Tax credit program boosts low-income communities

  • Investors get incentives to help struggling neighborhoods
  • By DANIEL C. VAUGHN
    Cairncross & Hempelmann

    Albers Mill
    Photo by Rich Koch
    Albers Mill in Tacoma is one of the first projects in the country to use New Markets Tax Credits.

    As part of the Community Renewal Tax Relief Act of 2000, Congress enacted the New Markets Tax Credit program to facilitate private sector investment in low-income communities.

    Theoretically, the program is designed to encourage private investors who may never have considered investing in low-income communities to do so, thereby attracting new sources of private capital for a variety of projects, including retail, childcare and primary healthcare centers, which in turn attracts jobs, services and additional opportunities to areas that have historically had a difficult time sustaining economic development.

    Because community development entities (CDEs) may not redeem their equity interest for at least seven years, the capital stays in the community, supporting longer-term economic development. Similarly, investors are precluded from redeeming their investments in a CDE until conclusion of the seven-year period.

    Qualified CDEs may include community development corporations, community development financial institutions and small business investment corporations, as well as other entities. These CDEs apply to the Treasury Department for an allocation of new market tax credits, which are competitively awarded based on a CDE's performance, accountability, and record of success providing capital and/or technical assistance to disadvantaged businesses or communities. As a practical matter, CDEs will often enter into partnerships with developers/property owners that have available real estate assets.

    Once a CDE is awarded an allocation of credits, it seeks to market the tax credit certificates to private investors — similar to other tax credit programs, including low-income housing and historical tax credits. Typical private investors will include large institutional entities that customarily invest in other tax credit programs.

    In exchange for their investment, private investors receive a tax credit certificate from the CDE to attach to their federal income tax forms, making them eligible to claim a tax credit equal to 5 percent of their equity investment in the CDE for each of the first three years. Private investors then get a 6 percent credit for each of the next four years. All this totals up to a 39 percent credit against the actual investment.

    Funds invested by the private investors are then used by the CDE to provide loans, equity investments and other forms of credit to qualified low-income businesses, including nonprofit corporations in designated low-income communities.

    Common companies that qualify for loans or equity include small technology firms, inner-city shopping centers, manufacturers, retail stores or micro-entrepreneurs. Generally, residential rental property does not qualify as an active low-income business, although mixed-use projects can be viable candidates.

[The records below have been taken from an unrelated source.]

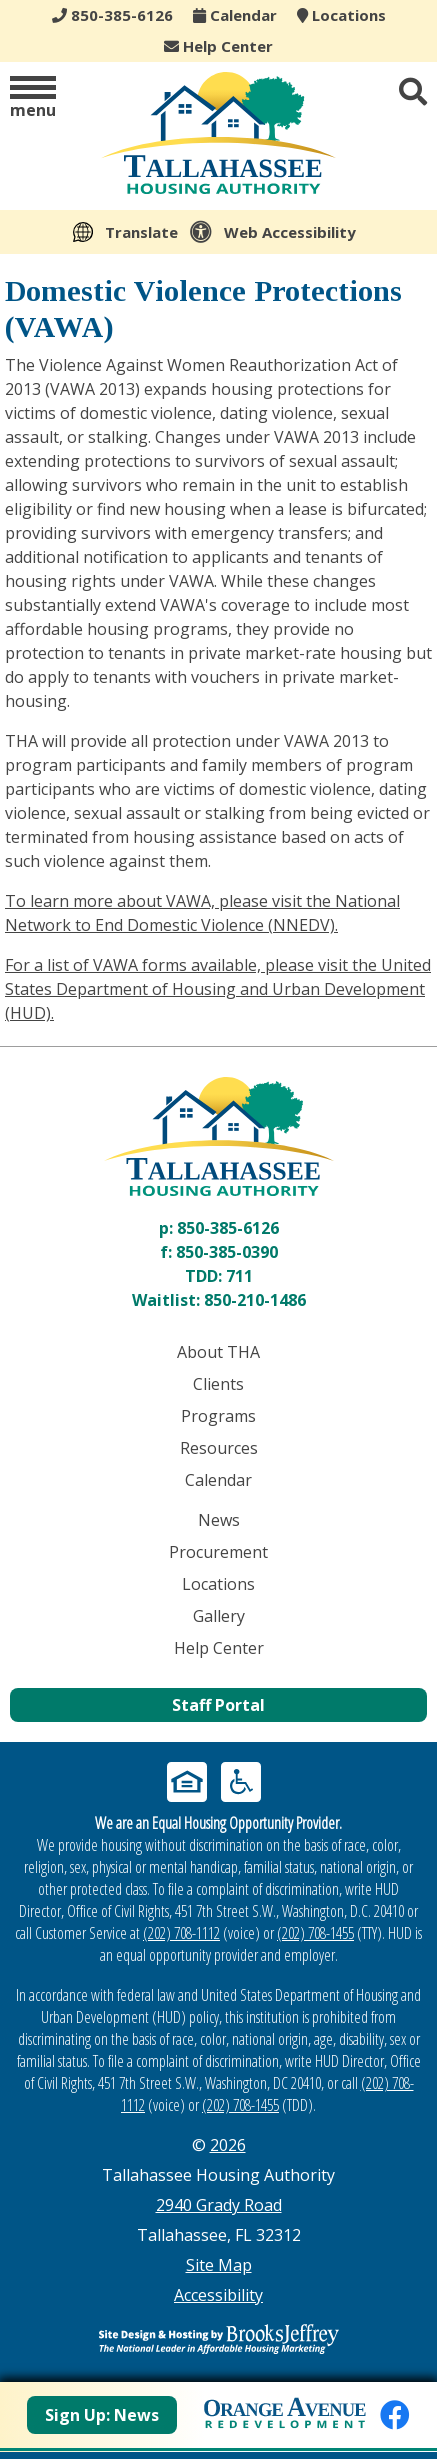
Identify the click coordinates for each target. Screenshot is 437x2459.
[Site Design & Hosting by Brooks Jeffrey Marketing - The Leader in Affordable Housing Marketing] (218, 2339)
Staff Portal (218, 1705)
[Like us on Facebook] (395, 2414)
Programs (218, 1416)
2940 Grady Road (219, 2205)
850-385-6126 (228, 1228)
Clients (218, 1384)
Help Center (218, 46)
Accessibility (218, 2295)
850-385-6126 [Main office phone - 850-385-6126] (112, 15)
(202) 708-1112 (181, 1933)
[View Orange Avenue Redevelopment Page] (285, 2410)
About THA (218, 1352)
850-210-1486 (255, 1300)
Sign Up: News (102, 2415)
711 (239, 1276)
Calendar (235, 15)
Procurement (218, 1552)
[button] (33, 98)
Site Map (219, 2265)
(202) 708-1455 (315, 1933)
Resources (219, 1448)
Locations (341, 15)
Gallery (219, 1616)
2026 (228, 2145)
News (219, 1520)
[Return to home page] (218, 1136)
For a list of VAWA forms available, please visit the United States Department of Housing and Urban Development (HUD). (218, 989)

    To qualify as a CDE, an entity must be a domestic corporation or partnership that:

    1. Has a mission of providing investment capital for low-income communities or low-income persons.

    2. Maintains accountability to residents of low-income communities through serving on a governing board and/or advisory board to the entity.

    3. Has been certified as a CDE by the Community Development Financial Institutions (CDFI) Fund.

    Under the auspices of the NMTC program, the U.S. Treasury Department will make $15 billion available in tax credits to private investors through CDEs — allocating $1 billion in 2001 and $3.5 billion for combined years 2002-2003.

    To date (2002-2003), Washington State CDEs in Bellingham, Everett, Ilwaco, Morton, Oakville, Seattle, Shelton, Shoreline and Spokane have been awarded new market tax credits under the CDFI Fund ranging from $40,000 technical assistance grants to $2 million venture capital funding. The most recent application round closed Sept. 30, 2003, and will be awarded in March 2004.

    Although the New Markets Tax Credit program is complex, it offers developers, businesses and entrepreneurs working in low-income communities an opportunity to access new sources of equity and debt capital that would otherwise be unavailable. The program can also be used with other incentive programs, including historical tax credits.

    As with all new tax credit programs, there will initially be fragmentation and opportunity within the industry and a sharp learning curve for many who participate in the early stages of the New Markets Tax Credit program.

    Participants will break new ground in developing appropriate yields for investors and compensation for CDEs that will act as intermediaries between investors and developers/property owners. Over time, the industry will become more consolidated, yields and compensation will become better defined and transactions more standardized, akin to what has occurred with other tax credit programs.


    Dan Vaughn specializes in business and real estate transactions. He is a member of the Washington State Bar Association and graduated magna cum laude from Creighton University and received his J.D. from the University of Nebraska.